As more outlets continue to share interviews with director Dan Trachtenberg and producer Jhane Myers, we’re starting to gleem more details about Prey! Now thanks to an interview with Collider, Trachtenberg has shared some details about how the creative team behind his upcoming Predator film came together.
I tracked down Patrick. I originally pitched the story to Fox and they loved the initial take, and then Patrick was a writer that I’d wanted to work with, forever. He’s written several things that have just not been produced. One is a historical piece about Nazi hunters in the seventies, and the other is this awesome Groundhog Day on a space station, science fiction thing that cleverly uses technology and is not very verbal. And so, I thought he would be a great fit, as I was trying to figure out this movie. We crafted the story together, and then continued to send it up the chain to Fox, and they let us write it.
Very early on, after just the first couple drafts to make sure we were even on the right course, we linked up with a woman named Juanita Pahdopony, who’s unfortunately since passed away, but she was Comanche and really helped us figure out the movie. And then, when we needed a producer, we tracked down Jhane [Myers]. When I first spoke with Jhane, I realized she had a lot in common with Naru, the lead character of this movie, and we would be lucky to have her, as a person, aside from even being a talented producer, herself. I couldn’t believe she existed. It was just awesome.
In the same interview, Dan also teased the possibility of Prey receiving limited theatrical releases. When asked about how the movie being released on Hulu effected the budget for the film, the Director reminded how the film was originally intended for 20th Century Fox before the merger, and how he hoped for theatrical possibilties.
It started out at 20th, and then, after the merger, Hulu became the release platform. It was never a situation of, because it’s streaming, it has a streaming movie budget. It has a very economical budget. Certainly not as big as the last one, but I think we had all the money we needed to make the movie as grand as it needed to be. This is an epic movie. What was so exciting about the original Predator was that it was a genre mash-up of action and horror.
This movie, I think, is scarier than they have been for a while, but in my mind, it’s a mash-up of adventure and suspense. It’s a grand, sweeping, epic movie, that is being gifted to people to watch on their televisions. Hopefully, there likely will be some potential theatrical experiences for some people to get to.

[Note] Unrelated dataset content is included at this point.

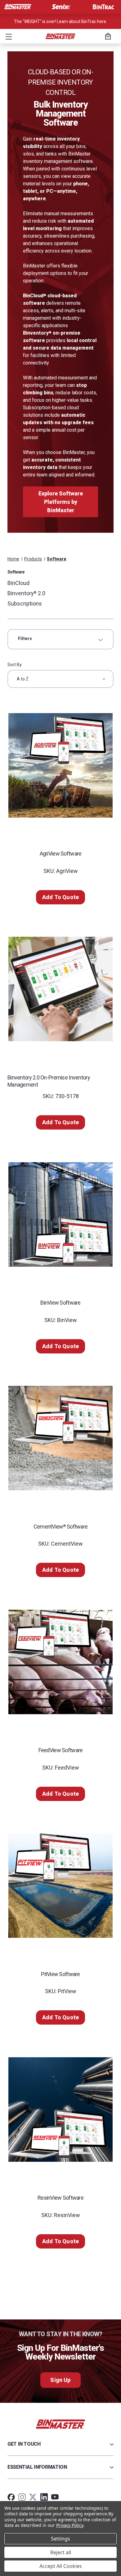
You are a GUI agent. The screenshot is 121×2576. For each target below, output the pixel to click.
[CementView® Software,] (60, 1438)
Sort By (14, 664)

Companies such as Fathom Events are helping push limited releases for films such as Prey and are one possibility for how Prey might actually get a limited release on the big screen.
Speaking to SlashFilm in another interview, Trachtenberg was asked about storytelling within a world dominated by IPs such as Predator and how filmmakers are “having to smuggle their ideas and interests” to get their stories out there.
I think so. Frankly — I’ve mentioned this to some friends before — I think Marvel is more of a platform for movies than just a company that makes comic book movies. I think the way we are getting our heist movies and our road movies and our political thrillers are just through IP. One of the things that I’ve been searching for when I’ve dabbled in trying to develop stuff for an IP is like, “Is this movie awesome without the IP? Is this already a cool movie?” But not how do I smuggle it into the IP but more, with this one, does that make it even more awesome?
I was a little bit heartbroken when — this movie started out as a Fox thing, and then the merger happened and I didn’t know that this could exist, could still happen. And I was thinking about, “Can we take this idea and make it non-IP?” But the themes of the movie, so much in the engine of this, is based on the IP, is stronger because of how the Predator functions and interacts with what our main character is going through. So to answer your question, yes, I think that is absolutely happening. I don’t think that’s the worst thing in the world. But I think what makes something great is when it feels like it’s already an awesome idea, and then when it’s connected to the IP that makes it even more special.
The Comanche dub of the film was also discussed with SlashFilm and Trachtenberg confirmed that the original actors would be recording the dialogue in Comanche for the dub.